--- TO DO ---
For each record below, give an exact transcription.

Records drawn from a dataset:
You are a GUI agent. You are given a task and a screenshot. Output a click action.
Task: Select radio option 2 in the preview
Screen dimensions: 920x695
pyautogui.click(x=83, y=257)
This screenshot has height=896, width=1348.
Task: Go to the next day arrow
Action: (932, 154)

--- SOLVED EXERCISE ---
You are a GUI agent. You are given a task and a screenshot. Output a click action.
Task: Select radio option 2 in the preview
Screen dimensions: 920x695
pyautogui.click(x=83, y=257)
This screenshot has height=896, width=1348.
Task: Go to the next day arrow
Action: (932, 154)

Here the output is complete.